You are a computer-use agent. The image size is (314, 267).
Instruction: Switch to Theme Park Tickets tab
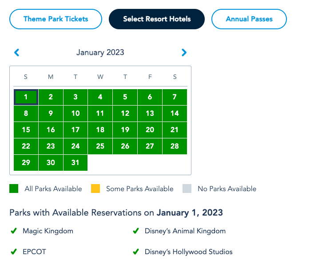[56, 19]
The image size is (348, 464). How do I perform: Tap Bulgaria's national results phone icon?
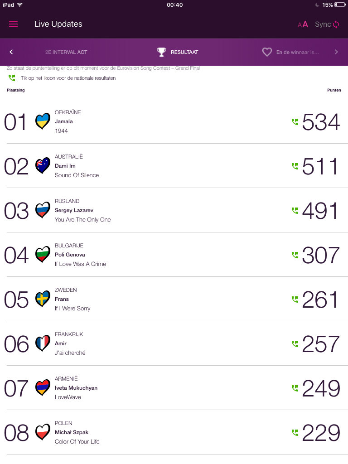pyautogui.click(x=295, y=255)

◆ **Task directions**: Reproduce the items above with "image size" renamed to "screenshot dimensions" at every occurrence, keeping all other text unchanged. Leave the pictures out of the reproduced items.

◆ **Solved problem**:
You are a computer-use agent. The screenshot dimensions is (314, 267).
Instruction: Switch to Theme Park Tickets tab
[56, 19]
The screenshot dimensions is (348, 464). How do I perform: Tap Bulgaria's national results phone icon?
pyautogui.click(x=295, y=255)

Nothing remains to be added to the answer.